### Directions:
Please output the lines of the data entries below verbatim, from the line with "Screen dimensions: 709x224" up to and including the line with "Action: (x=49, y=45)".

Data entries
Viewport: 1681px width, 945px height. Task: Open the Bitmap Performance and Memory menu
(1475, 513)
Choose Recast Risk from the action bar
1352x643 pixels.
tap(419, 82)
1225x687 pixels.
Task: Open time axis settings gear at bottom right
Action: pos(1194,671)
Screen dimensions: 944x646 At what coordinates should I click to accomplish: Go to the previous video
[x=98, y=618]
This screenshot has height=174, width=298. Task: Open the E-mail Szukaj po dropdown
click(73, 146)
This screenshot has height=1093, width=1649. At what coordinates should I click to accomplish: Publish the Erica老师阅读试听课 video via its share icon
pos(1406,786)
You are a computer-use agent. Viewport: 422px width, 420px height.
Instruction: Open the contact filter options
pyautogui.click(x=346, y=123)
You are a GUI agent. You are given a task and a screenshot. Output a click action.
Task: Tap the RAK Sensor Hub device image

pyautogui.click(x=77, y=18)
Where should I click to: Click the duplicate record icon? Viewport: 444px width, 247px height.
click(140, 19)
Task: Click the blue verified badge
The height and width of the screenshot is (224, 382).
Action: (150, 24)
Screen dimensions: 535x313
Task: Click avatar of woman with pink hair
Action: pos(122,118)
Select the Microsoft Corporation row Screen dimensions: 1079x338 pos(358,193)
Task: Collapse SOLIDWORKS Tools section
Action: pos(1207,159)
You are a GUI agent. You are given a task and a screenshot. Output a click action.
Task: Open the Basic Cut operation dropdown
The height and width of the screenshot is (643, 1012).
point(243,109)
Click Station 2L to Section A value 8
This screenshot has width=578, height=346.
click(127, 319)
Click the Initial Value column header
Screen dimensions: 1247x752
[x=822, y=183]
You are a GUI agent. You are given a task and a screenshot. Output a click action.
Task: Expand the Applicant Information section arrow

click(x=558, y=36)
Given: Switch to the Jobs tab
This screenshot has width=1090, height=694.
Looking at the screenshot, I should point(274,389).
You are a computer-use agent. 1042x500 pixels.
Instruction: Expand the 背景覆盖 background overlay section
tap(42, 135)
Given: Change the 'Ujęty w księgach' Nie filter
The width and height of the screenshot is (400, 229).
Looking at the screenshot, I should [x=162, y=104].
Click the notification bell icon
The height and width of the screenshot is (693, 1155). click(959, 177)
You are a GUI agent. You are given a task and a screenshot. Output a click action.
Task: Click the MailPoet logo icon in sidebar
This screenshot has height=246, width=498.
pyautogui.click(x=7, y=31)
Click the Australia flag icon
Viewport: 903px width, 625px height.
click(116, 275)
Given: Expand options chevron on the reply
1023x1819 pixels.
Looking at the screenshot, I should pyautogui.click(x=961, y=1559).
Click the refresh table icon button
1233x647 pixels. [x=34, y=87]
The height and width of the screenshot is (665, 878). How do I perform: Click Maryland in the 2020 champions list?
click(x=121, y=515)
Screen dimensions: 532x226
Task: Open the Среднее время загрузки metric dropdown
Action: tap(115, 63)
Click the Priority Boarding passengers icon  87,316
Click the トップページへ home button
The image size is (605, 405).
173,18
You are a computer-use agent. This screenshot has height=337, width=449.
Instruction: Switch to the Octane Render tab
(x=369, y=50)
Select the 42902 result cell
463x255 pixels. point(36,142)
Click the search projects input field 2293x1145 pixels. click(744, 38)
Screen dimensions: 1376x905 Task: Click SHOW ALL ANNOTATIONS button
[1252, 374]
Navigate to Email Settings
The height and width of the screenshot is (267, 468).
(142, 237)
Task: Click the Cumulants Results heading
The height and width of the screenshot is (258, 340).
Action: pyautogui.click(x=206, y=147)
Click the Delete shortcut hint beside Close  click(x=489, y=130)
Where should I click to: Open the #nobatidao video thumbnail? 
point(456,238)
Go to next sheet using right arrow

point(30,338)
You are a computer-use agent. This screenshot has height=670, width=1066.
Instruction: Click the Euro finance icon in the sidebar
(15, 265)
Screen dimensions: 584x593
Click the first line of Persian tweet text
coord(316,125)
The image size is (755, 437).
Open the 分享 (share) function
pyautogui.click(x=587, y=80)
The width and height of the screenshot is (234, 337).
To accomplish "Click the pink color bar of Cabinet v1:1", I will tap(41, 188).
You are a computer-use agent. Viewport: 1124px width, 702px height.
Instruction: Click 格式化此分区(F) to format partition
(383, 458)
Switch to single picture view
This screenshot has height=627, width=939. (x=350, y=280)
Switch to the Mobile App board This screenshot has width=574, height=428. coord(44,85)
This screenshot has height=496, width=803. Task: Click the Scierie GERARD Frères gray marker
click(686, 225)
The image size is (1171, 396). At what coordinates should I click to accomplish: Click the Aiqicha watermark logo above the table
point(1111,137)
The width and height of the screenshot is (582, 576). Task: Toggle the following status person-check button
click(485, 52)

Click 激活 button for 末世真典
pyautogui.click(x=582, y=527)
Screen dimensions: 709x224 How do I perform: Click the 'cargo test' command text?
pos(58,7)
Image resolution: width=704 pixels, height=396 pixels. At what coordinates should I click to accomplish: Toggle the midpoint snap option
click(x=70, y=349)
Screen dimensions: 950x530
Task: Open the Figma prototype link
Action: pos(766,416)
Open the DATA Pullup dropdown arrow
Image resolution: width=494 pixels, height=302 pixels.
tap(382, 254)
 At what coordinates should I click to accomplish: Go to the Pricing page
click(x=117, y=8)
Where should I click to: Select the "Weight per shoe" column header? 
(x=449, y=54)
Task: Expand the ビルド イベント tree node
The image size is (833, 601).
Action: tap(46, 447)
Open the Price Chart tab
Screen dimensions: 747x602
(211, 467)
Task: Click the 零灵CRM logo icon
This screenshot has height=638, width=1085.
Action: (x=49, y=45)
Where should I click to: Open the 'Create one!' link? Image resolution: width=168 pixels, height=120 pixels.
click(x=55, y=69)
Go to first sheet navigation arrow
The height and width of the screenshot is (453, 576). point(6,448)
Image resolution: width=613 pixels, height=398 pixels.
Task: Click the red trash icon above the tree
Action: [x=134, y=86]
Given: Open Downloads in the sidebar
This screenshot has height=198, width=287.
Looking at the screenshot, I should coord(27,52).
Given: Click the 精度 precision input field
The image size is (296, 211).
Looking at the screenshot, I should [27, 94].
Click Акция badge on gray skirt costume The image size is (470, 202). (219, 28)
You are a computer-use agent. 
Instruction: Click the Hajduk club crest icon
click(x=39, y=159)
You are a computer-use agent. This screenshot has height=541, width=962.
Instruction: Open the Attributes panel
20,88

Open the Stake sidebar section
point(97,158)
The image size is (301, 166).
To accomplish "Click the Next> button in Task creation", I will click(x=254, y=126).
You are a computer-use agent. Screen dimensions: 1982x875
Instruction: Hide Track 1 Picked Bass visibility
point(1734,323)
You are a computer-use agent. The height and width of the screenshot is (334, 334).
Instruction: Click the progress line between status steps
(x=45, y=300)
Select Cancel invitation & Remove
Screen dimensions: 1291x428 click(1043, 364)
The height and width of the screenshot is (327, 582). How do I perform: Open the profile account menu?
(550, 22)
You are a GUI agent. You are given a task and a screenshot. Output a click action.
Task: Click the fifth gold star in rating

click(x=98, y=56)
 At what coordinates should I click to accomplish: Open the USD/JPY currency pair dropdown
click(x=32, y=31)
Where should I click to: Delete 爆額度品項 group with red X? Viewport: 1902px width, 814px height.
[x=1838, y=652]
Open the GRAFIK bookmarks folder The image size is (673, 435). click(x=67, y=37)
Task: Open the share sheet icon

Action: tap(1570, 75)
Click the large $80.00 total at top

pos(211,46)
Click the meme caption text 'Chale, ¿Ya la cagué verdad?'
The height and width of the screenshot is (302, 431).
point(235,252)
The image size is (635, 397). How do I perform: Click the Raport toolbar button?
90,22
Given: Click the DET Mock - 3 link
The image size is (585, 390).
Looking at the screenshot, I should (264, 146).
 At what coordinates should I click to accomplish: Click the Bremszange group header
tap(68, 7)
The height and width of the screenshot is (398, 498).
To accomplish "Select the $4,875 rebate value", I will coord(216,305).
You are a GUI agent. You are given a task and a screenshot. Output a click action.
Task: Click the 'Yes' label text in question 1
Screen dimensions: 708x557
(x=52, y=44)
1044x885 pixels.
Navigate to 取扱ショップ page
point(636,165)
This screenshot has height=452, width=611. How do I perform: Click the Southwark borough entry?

### Answer to this problem:
Screen dimensions: 709x224 How do I perform: Click the 'cargo test' command text?
pos(58,7)
Image resolution: width=704 pixels, height=396 pixels. At what coordinates should I click to accomplish: Toggle the midpoint snap option
click(x=70, y=349)
Screen dimensions: 950x530
Task: Open the Figma prototype link
Action: pos(766,416)
Open the DATA Pullup dropdown arrow
Image resolution: width=494 pixels, height=302 pixels.
tap(382, 254)
 At what coordinates should I click to accomplish: Go to the Pricing page
click(x=117, y=8)
Where should I click to: Select the "Weight per shoe" column header? 
(x=449, y=54)
Task: Expand the ビルド イベント tree node
The image size is (833, 601).
Action: tap(46, 447)
Open the Price Chart tab
Screen dimensions: 747x602
(211, 467)
Task: Click the 零灵CRM logo icon
This screenshot has height=638, width=1085.
Action: (x=49, y=45)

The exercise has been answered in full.